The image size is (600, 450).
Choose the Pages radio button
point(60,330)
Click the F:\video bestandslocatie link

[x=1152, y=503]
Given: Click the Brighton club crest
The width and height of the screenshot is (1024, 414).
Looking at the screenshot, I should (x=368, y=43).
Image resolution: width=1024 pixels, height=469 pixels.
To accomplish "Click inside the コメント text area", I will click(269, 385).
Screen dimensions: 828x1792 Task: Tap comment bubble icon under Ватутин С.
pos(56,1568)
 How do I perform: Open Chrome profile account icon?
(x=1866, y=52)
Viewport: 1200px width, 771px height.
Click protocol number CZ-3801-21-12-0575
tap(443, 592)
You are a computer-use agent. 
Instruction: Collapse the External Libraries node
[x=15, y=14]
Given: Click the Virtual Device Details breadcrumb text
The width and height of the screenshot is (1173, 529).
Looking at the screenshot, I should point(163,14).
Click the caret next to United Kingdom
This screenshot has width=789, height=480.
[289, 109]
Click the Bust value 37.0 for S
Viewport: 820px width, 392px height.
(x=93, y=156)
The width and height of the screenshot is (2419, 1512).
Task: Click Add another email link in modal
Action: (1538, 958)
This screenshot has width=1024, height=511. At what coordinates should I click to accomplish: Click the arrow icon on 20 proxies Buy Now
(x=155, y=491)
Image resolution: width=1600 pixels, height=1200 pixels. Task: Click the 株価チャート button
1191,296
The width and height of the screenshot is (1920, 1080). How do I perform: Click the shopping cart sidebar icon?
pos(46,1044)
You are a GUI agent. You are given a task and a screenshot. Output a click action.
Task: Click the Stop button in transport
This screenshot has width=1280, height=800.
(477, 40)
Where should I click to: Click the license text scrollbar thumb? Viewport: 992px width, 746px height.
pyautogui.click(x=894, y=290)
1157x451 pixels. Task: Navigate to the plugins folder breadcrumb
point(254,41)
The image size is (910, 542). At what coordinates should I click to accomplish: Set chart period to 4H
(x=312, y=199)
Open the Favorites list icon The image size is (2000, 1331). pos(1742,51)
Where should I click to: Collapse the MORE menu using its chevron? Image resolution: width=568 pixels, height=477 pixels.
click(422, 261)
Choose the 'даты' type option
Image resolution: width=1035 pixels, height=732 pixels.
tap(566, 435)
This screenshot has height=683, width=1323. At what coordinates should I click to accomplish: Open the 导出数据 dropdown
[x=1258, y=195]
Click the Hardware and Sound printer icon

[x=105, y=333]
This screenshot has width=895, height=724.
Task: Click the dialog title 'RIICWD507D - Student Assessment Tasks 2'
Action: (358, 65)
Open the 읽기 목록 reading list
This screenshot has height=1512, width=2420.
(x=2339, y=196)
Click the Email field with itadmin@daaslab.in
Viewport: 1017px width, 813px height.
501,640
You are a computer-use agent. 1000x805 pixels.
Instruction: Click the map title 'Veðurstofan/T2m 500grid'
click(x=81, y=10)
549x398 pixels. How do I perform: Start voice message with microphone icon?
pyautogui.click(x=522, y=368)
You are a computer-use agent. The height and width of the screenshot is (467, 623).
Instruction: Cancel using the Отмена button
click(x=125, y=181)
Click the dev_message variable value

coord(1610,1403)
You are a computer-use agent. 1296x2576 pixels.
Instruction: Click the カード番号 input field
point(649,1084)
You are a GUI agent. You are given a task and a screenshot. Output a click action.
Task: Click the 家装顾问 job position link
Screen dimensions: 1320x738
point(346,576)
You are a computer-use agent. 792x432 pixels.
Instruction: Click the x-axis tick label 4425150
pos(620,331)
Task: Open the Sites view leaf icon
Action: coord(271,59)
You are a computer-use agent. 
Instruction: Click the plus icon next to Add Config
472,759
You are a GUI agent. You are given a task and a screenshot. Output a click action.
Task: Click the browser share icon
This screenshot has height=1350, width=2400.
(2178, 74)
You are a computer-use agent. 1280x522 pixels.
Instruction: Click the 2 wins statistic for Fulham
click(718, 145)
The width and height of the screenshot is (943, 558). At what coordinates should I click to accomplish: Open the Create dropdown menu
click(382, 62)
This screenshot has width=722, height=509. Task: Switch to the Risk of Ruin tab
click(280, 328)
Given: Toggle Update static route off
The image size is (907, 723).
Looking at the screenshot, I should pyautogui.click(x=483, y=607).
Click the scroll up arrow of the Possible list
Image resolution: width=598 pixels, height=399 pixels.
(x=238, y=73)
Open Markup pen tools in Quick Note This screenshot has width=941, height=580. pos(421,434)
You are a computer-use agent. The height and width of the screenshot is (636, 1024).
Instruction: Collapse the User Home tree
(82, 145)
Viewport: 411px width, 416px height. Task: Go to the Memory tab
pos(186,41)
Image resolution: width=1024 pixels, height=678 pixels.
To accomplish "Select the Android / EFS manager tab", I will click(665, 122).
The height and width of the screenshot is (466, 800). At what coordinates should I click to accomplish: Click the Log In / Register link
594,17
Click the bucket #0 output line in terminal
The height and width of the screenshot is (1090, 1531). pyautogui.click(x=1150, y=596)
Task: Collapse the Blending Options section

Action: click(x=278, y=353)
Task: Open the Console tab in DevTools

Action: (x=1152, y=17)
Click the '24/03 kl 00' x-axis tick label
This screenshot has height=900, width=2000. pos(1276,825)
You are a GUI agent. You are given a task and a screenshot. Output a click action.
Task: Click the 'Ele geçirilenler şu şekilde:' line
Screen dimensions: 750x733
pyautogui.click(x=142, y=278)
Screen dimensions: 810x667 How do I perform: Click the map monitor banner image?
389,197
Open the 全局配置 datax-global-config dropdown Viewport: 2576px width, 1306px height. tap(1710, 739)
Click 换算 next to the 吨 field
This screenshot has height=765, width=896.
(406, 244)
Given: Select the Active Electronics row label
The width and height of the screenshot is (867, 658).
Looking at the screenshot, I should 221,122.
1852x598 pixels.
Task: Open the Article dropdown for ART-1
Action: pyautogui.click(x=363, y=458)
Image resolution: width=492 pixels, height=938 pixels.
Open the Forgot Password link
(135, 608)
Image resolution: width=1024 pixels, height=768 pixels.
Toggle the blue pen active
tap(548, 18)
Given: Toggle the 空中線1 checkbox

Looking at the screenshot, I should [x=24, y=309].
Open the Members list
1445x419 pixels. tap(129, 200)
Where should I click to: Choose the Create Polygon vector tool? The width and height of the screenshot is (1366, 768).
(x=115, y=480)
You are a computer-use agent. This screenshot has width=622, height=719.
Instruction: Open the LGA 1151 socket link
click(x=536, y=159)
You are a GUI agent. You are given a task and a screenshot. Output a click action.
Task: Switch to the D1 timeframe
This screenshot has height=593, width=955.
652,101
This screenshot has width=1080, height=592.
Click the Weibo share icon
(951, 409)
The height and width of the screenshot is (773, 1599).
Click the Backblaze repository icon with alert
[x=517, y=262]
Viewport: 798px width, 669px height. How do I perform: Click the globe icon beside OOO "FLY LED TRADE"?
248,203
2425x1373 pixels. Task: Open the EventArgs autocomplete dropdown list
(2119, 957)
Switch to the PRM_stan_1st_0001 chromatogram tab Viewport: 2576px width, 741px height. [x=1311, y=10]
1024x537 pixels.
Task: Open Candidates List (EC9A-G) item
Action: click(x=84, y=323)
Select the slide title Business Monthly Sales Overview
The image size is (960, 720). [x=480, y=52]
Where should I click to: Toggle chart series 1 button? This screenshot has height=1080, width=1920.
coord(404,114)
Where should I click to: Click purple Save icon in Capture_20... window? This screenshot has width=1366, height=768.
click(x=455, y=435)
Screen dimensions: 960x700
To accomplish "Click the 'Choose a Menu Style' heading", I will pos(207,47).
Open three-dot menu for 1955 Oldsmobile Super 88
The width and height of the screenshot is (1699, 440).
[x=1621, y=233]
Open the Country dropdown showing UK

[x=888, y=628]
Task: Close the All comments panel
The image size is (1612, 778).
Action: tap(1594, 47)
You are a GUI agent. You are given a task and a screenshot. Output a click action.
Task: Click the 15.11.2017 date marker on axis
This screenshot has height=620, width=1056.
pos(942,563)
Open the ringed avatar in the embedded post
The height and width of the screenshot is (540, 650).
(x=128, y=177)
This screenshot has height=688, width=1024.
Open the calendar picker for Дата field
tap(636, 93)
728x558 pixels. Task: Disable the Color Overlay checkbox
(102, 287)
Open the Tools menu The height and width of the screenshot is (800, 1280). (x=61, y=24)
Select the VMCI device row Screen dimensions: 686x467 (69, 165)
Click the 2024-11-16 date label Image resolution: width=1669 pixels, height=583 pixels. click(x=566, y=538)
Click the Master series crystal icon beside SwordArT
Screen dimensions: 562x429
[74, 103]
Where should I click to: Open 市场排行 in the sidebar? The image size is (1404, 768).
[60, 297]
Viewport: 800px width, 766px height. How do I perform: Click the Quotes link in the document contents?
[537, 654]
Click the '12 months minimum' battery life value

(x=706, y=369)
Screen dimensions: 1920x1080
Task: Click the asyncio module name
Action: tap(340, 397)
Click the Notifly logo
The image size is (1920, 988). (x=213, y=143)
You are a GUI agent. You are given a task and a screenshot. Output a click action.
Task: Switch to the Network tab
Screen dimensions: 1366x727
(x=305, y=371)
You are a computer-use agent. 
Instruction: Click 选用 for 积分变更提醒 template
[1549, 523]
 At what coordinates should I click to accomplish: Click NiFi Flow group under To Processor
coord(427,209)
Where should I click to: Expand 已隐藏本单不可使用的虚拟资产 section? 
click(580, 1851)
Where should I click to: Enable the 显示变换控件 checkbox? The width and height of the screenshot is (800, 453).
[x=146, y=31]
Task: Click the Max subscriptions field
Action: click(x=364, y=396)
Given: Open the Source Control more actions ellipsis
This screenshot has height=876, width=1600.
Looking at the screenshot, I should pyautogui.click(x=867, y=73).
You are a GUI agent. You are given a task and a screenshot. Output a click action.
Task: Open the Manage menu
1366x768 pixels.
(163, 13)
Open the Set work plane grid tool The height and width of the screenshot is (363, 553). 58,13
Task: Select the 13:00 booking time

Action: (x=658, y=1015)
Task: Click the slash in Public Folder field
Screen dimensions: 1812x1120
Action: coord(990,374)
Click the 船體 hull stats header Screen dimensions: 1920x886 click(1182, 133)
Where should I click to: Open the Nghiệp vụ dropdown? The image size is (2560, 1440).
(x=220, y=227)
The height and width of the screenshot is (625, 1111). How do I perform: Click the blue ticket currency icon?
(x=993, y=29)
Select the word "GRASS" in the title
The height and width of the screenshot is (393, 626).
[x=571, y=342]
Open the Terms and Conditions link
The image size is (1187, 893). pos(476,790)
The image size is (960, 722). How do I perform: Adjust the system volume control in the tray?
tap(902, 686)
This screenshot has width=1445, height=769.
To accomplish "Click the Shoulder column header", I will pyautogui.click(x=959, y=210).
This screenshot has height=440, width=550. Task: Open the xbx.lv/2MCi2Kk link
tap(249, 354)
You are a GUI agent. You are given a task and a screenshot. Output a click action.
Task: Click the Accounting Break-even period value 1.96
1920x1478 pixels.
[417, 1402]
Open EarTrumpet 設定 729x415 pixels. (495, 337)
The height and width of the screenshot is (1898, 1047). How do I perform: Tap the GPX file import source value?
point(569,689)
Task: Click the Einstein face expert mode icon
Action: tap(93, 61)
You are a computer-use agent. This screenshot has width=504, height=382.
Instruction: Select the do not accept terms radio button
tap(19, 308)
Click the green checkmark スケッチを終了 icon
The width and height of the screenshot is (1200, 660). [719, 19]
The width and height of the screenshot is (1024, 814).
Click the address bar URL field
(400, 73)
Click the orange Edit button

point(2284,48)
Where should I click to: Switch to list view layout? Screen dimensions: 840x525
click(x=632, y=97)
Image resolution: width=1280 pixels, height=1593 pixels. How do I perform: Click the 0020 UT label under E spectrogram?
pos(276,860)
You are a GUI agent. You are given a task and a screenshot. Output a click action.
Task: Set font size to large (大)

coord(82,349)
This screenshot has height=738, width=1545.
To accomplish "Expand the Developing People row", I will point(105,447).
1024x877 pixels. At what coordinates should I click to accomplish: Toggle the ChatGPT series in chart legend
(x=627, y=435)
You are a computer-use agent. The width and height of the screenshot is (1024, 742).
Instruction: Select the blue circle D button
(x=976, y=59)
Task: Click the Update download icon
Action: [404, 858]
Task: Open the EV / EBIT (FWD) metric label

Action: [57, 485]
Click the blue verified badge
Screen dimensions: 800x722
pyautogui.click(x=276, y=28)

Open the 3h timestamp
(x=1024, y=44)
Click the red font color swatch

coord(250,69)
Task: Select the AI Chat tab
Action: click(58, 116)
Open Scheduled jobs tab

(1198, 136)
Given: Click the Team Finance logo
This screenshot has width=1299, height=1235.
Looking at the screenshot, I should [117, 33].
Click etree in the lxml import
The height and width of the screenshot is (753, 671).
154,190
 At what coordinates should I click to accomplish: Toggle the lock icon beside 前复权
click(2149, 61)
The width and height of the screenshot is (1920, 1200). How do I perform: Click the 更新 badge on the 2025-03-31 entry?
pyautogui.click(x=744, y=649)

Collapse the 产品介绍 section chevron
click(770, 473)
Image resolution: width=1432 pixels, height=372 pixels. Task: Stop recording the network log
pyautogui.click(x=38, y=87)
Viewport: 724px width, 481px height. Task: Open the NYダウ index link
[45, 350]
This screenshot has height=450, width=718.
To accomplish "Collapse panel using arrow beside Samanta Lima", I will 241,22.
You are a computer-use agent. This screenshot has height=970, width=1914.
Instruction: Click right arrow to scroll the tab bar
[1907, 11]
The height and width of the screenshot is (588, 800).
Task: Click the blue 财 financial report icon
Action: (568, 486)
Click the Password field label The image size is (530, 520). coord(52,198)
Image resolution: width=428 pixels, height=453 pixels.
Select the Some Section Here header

+--

Written task.
Return verbatim the lines of the records from the line containing "The height and width of the screenshot is (466, 800)." through the line containing "Open the 全局配置", both included.

Task result.
The height and width of the screenshot is (466, 800). At what coordinates should I click to accomplish: Click the Log In / Register link
594,17
Click the bucket #0 output line in terminal
The height and width of the screenshot is (1090, 1531). pyautogui.click(x=1150, y=596)
Task: Collapse the Blending Options section

Action: click(x=278, y=353)
Task: Open the Console tab in DevTools

Action: (x=1152, y=17)
Click the '24/03 kl 00' x-axis tick label
This screenshot has height=900, width=2000. pos(1276,825)
You are a GUI agent. You are given a task and a screenshot. Output a click action.
Task: Click the 'Ele geçirilenler şu şekilde:' line
Screen dimensions: 750x733
pyautogui.click(x=142, y=278)
Screen dimensions: 810x667 How do I perform: Click the map monitor banner image?
389,197
Open the 全局配置 datax-global-config dropdown Viewport: 2576px width, 1306px height. tap(1710, 739)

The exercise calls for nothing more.